(Raw records):
- - - -
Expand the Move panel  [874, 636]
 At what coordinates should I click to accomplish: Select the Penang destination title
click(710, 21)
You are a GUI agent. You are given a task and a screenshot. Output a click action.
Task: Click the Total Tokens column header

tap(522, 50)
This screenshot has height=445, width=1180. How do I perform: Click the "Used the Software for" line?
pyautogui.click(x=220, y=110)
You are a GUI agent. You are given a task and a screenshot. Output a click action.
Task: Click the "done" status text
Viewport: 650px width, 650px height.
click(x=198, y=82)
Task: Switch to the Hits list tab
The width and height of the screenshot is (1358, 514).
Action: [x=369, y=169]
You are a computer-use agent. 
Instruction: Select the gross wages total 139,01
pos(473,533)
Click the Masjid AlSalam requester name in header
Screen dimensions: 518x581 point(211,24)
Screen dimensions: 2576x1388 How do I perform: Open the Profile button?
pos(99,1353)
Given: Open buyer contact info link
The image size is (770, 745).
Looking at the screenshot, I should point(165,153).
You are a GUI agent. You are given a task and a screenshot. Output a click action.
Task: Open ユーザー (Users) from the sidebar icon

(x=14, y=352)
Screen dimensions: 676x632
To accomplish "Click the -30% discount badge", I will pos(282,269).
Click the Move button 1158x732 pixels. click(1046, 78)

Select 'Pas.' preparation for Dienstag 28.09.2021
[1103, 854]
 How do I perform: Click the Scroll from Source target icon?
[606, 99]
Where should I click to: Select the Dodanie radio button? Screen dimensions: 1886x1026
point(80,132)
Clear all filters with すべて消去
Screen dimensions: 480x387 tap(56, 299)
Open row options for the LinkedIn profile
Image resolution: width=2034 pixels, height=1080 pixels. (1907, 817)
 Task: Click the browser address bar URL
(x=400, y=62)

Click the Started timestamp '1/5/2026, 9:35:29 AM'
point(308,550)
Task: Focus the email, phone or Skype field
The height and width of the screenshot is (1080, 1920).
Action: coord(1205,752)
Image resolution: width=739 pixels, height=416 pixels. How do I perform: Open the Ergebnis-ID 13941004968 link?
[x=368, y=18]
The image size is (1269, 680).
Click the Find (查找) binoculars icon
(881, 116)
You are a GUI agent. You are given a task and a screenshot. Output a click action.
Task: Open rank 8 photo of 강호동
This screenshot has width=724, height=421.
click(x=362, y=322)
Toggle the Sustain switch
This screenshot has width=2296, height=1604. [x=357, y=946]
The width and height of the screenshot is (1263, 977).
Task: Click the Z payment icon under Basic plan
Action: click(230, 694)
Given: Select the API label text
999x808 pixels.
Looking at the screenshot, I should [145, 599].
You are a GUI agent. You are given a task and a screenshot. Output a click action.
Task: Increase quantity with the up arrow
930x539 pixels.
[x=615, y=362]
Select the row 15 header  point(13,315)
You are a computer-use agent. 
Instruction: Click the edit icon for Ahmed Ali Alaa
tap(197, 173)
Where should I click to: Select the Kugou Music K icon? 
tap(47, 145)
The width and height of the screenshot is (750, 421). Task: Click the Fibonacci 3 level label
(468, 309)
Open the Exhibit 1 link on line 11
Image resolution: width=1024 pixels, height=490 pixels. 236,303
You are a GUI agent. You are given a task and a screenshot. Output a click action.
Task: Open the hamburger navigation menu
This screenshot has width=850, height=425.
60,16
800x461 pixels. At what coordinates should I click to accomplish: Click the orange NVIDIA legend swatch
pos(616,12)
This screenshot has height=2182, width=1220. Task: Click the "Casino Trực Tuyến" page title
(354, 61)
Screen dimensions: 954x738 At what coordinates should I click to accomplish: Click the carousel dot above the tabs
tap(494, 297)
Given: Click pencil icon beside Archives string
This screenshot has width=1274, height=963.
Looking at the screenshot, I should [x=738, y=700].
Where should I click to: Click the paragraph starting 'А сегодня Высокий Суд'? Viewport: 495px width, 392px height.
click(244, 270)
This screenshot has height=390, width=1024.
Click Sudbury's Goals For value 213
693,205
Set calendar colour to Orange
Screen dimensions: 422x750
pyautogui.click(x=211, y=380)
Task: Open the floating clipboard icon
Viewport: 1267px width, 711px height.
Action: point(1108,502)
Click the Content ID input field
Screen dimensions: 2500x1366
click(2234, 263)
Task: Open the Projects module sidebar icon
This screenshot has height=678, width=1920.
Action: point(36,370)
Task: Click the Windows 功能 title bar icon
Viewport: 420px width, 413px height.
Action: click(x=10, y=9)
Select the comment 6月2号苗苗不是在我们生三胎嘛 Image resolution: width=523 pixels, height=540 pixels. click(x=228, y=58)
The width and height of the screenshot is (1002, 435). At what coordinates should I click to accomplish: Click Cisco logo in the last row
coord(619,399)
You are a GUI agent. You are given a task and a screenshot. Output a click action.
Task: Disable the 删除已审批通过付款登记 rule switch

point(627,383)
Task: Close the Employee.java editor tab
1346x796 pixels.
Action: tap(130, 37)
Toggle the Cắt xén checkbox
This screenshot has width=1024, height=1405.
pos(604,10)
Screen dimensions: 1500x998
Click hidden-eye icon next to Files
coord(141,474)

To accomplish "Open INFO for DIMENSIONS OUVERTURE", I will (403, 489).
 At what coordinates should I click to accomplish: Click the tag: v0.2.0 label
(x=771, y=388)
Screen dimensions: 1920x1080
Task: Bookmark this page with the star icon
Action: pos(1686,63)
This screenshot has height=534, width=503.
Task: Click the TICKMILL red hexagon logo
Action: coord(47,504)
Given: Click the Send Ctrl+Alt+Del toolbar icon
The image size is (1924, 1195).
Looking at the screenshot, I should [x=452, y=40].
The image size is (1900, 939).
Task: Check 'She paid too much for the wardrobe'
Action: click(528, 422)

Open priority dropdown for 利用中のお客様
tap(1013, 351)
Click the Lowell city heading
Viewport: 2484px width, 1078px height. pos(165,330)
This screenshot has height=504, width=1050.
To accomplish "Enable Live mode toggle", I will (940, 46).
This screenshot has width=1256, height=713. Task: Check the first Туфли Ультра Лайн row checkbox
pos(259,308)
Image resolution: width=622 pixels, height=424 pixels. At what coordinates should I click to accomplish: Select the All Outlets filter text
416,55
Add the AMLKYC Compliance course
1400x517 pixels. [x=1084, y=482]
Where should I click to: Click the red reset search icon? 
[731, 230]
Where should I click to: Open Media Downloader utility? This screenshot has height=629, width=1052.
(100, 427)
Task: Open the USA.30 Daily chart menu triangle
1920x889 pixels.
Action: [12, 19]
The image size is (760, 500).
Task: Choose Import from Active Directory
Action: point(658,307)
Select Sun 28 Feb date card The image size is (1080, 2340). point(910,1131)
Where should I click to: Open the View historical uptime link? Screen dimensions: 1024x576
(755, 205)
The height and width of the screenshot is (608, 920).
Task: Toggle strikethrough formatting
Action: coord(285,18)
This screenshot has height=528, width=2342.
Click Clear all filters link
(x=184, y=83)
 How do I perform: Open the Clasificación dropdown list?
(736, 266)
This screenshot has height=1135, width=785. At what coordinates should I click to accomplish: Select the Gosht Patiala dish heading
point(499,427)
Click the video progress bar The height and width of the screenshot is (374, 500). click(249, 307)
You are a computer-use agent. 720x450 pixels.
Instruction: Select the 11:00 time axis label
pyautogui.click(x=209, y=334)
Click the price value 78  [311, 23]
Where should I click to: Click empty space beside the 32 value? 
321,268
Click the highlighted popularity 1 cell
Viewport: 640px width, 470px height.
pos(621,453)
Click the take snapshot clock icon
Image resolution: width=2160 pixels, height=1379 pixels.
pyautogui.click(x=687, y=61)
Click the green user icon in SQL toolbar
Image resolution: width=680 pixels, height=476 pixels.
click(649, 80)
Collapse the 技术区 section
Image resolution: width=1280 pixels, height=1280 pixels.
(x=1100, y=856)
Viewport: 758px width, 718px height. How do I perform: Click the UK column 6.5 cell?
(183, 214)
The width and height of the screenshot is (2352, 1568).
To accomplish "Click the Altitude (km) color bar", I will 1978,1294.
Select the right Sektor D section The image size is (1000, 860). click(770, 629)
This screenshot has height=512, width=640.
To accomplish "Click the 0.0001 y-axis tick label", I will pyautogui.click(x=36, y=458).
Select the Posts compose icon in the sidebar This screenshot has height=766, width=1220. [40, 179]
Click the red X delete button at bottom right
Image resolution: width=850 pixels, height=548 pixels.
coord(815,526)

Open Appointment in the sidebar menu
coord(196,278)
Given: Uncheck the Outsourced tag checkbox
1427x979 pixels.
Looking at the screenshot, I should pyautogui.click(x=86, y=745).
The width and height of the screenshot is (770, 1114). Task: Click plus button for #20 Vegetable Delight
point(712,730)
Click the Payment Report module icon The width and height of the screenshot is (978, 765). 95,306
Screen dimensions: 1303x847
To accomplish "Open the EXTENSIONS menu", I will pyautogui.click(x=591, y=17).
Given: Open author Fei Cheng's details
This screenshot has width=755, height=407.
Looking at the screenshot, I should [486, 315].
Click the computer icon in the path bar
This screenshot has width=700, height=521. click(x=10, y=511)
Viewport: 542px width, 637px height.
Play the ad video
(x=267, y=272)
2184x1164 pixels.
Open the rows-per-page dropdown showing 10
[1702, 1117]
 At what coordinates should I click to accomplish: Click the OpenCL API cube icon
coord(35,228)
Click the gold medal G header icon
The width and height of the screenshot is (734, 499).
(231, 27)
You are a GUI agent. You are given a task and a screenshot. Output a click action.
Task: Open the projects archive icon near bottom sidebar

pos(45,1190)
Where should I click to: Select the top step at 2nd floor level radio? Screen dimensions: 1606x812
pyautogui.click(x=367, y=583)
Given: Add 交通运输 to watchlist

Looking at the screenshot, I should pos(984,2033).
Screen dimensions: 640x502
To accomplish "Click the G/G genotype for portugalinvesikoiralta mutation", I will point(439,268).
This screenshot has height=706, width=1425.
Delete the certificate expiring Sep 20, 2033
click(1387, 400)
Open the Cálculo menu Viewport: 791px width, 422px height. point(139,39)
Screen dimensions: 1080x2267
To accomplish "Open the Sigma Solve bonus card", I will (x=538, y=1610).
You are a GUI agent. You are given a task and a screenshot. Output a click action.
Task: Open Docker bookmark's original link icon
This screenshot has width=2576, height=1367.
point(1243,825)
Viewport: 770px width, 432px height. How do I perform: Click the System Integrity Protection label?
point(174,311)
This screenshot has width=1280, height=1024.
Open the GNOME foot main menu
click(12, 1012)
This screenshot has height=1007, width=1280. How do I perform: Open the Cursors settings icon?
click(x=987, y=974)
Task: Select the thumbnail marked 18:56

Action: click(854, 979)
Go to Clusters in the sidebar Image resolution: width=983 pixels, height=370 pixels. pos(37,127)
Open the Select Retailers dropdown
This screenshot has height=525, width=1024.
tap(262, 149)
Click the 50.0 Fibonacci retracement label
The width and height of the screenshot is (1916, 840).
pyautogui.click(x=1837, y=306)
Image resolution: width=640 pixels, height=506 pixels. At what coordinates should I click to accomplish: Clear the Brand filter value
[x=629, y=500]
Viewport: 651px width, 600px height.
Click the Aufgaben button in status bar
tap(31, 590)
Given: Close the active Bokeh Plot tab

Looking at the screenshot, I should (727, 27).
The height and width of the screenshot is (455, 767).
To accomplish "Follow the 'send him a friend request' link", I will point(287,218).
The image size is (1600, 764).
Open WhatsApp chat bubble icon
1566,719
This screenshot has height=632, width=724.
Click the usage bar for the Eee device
- - - -
(Exercise directions): Copy the lines of the records above verbatim, starting at the line that contains "Open priority dropdown for 利用中のお客様" and ending at the line that contains "Action: point(658,307)", with both of those lines included.

(Reply):
Open priority dropdown for 利用中のお客様
tap(1013, 351)
Click the Lowell city heading
Viewport: 2484px width, 1078px height. pos(165,330)
This screenshot has height=504, width=1050.
To accomplish "Enable Live mode toggle", I will (940, 46).
This screenshot has width=1256, height=713. Task: Check the first Туфли Ультра Лайн row checkbox
pos(259,308)
Image resolution: width=622 pixels, height=424 pixels. At what coordinates should I click to accomplish: Select the All Outlets filter text
416,55
Add the AMLKYC Compliance course
1400x517 pixels. [x=1084, y=482]
Where should I click to: Click the red reset search icon? 
[731, 230]
Where should I click to: Open Media Downloader utility? This screenshot has height=629, width=1052.
(100, 427)
Task: Open the USA.30 Daily chart menu triangle
1920x889 pixels.
Action: [12, 19]
The image size is (760, 500).
Task: Choose Import from Active Directory
Action: point(658,307)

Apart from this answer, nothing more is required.